§ **Exercise goal**: From the first line to the last, reproduce the data exactly.

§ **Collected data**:
================
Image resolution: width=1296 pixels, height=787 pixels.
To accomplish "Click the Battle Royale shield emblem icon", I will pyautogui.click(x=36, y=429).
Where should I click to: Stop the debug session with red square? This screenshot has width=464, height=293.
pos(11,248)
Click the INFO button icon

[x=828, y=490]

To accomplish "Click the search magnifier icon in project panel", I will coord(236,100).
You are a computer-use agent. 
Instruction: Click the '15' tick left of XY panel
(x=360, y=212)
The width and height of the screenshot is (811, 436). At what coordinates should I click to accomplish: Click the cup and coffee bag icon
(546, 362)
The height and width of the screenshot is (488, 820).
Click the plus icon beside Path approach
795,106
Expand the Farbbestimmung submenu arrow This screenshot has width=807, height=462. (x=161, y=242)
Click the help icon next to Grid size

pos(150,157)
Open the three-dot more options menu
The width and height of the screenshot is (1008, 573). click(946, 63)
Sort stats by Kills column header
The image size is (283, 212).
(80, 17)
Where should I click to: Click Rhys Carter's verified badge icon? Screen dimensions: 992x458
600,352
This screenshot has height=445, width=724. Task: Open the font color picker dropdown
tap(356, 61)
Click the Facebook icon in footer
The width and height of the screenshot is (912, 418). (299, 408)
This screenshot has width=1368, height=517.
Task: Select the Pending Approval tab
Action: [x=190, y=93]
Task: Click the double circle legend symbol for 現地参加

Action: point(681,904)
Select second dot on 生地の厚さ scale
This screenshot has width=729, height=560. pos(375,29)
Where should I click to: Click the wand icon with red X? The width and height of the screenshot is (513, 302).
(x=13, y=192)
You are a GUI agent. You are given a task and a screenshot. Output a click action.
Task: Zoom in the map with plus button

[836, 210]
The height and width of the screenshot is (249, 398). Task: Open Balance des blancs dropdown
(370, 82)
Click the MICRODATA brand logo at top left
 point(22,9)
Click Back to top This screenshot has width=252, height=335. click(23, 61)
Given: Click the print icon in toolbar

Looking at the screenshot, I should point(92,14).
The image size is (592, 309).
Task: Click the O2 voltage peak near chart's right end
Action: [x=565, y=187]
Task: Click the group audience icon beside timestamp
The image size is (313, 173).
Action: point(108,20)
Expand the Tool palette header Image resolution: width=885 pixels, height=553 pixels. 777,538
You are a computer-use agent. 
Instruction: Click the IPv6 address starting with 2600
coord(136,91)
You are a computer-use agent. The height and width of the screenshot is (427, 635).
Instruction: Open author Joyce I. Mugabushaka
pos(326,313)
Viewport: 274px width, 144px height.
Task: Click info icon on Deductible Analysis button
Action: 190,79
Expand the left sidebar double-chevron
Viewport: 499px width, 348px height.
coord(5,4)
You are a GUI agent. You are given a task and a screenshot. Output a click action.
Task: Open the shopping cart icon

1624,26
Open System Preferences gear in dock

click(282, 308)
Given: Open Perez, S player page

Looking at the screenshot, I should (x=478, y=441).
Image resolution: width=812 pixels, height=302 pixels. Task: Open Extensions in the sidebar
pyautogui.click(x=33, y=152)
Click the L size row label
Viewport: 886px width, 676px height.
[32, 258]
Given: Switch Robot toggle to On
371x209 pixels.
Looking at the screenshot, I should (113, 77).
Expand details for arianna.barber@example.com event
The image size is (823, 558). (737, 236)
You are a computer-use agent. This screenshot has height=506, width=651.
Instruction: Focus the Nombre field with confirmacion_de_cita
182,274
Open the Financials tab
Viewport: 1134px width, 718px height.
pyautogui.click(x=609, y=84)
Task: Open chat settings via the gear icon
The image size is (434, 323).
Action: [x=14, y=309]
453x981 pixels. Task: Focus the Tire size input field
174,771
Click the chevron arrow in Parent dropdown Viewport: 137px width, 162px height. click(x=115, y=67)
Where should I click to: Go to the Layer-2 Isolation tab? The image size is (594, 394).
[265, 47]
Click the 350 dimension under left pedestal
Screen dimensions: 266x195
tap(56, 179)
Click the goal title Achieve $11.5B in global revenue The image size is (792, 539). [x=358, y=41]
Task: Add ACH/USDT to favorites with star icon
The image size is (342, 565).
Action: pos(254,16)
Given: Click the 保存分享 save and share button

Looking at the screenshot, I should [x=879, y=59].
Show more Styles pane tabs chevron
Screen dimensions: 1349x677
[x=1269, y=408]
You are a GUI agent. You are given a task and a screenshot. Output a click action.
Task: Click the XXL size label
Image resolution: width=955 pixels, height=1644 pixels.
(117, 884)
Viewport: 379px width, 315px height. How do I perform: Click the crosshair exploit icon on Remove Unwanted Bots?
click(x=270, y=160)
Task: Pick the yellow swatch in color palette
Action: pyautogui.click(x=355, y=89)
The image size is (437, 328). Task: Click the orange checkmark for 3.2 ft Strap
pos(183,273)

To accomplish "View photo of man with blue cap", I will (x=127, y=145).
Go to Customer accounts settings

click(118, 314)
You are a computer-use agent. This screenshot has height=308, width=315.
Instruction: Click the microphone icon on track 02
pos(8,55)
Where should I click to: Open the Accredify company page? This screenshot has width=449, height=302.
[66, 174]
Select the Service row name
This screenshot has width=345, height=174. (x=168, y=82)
================
§ **Task answer**:
Image resolution: width=1296 pixels, height=787 pixels.
To accomplish "Click the Battle Royale shield emblem icon", I will pyautogui.click(x=36, y=429).
Where should I click to: Stop the debug session with red square? This screenshot has width=464, height=293.
pos(11,248)
Click the INFO button icon

[x=828, y=490]

To accomplish "Click the search magnifier icon in project panel", I will coord(236,100).
You are a computer-use agent. 
Instruction: Click the '15' tick left of XY panel
(x=360, y=212)
The width and height of the screenshot is (811, 436). At what coordinates should I click to accomplish: Click the cup and coffee bag icon
(546, 362)
The height and width of the screenshot is (488, 820).
Click the plus icon beside Path approach
795,106
Expand the Farbbestimmung submenu arrow This screenshot has width=807, height=462. (x=161, y=242)
Click the help icon next to Grid size

pos(150,157)
Open the three-dot more options menu
The width and height of the screenshot is (1008, 573). click(946, 63)
Sort stats by Kills column header
The image size is (283, 212).
(80, 17)
Where should I click to: Click Rhys Carter's verified badge icon? Screen dimensions: 992x458
600,352
This screenshot has height=445, width=724. Task: Open the font color picker dropdown
tap(356, 61)
Click the Facebook icon in footer
The width and height of the screenshot is (912, 418). (299, 408)
This screenshot has width=1368, height=517.
Task: Select the Pending Approval tab
Action: [x=190, y=93]
Task: Click the double circle legend symbol for 現地参加

Action: point(681,904)
Select second dot on 生地の厚さ scale
This screenshot has width=729, height=560. pos(375,29)
Where should I click to: Click the wand icon with red X? The width and height of the screenshot is (513, 302).
(x=13, y=192)
You are a GUI agent. You are given a task and a screenshot. Output a click action.
Task: Zoom in the map with plus button

[836, 210]
The height and width of the screenshot is (249, 398). Task: Open Balance des blancs dropdown
(370, 82)
Click the MICRODATA brand logo at top left
 point(22,9)
Click Back to top This screenshot has width=252, height=335. click(23, 61)
Given: Click the print icon in toolbar

Looking at the screenshot, I should point(92,14).
The image size is (592, 309).
Task: Click the O2 voltage peak near chart's right end
Action: [x=565, y=187]
Task: Click the group audience icon beside timestamp
The image size is (313, 173).
Action: point(108,20)
Expand the Tool palette header Image resolution: width=885 pixels, height=553 pixels. 777,538
You are a computer-use agent. 
Instruction: Click the IPv6 address starting with 2600
coord(136,91)
You are a computer-use agent. The height and width of the screenshot is (427, 635).
Instruction: Open author Joyce I. Mugabushaka
pos(326,313)
Viewport: 274px width, 144px height.
Task: Click info icon on Deductible Analysis button
Action: 190,79
Expand the left sidebar double-chevron
Viewport: 499px width, 348px height.
coord(5,4)
You are a GUI agent. You are given a task and a screenshot. Output a click action.
Task: Open the shopping cart icon

1624,26
Open System Preferences gear in dock

click(282, 308)
Given: Open Perez, S player page

Looking at the screenshot, I should (x=478, y=441).
Image resolution: width=812 pixels, height=302 pixels. Task: Open Extensions in the sidebar
pyautogui.click(x=33, y=152)
Click the L size row label
Viewport: 886px width, 676px height.
[32, 258]
Given: Switch Robot toggle to On
371x209 pixels.
Looking at the screenshot, I should (113, 77).
Expand details for arianna.barber@example.com event
The image size is (823, 558). (737, 236)
You are a computer-use agent. This screenshot has height=506, width=651.
Instruction: Focus the Nombre field with confirmacion_de_cita
182,274
Open the Financials tab
Viewport: 1134px width, 718px height.
pyautogui.click(x=609, y=84)
Task: Open chat settings via the gear icon
The image size is (434, 323).
Action: [x=14, y=309]
453x981 pixels. Task: Focus the Tire size input field
174,771
Click the chevron arrow in Parent dropdown Viewport: 137px width, 162px height. click(x=115, y=67)
Where should I click to: Go to the Layer-2 Isolation tab? The image size is (594, 394).
[265, 47]
Click the 350 dimension under left pedestal
Screen dimensions: 266x195
tap(56, 179)
Click the goal title Achieve $11.5B in global revenue The image size is (792, 539). [x=358, y=41]
Task: Add ACH/USDT to favorites with star icon
The image size is (342, 565).
Action: pos(254,16)
Given: Click the 保存分享 save and share button

Looking at the screenshot, I should [x=879, y=59].
Show more Styles pane tabs chevron
Screen dimensions: 1349x677
[x=1269, y=408]
You are a GUI agent. You are given a task and a screenshot. Output a click action.
Task: Click the XXL size label
Image resolution: width=955 pixels, height=1644 pixels.
(117, 884)
Viewport: 379px width, 315px height. How do I perform: Click the crosshair exploit icon on Remove Unwanted Bots?
click(x=270, y=160)
Task: Pick the yellow swatch in color palette
Action: pyautogui.click(x=355, y=89)
The image size is (437, 328). Task: Click the orange checkmark for 3.2 ft Strap
pos(183,273)

To accomplish "View photo of man with blue cap", I will (x=127, y=145).
Go to Customer accounts settings

click(118, 314)
You are a computer-use agent. This screenshot has height=308, width=315.
Instruction: Click the microphone icon on track 02
pos(8,55)
Where should I click to: Open the Accredify company page? This screenshot has width=449, height=302.
[66, 174]
Select the Service row name
This screenshot has width=345, height=174. (x=168, y=82)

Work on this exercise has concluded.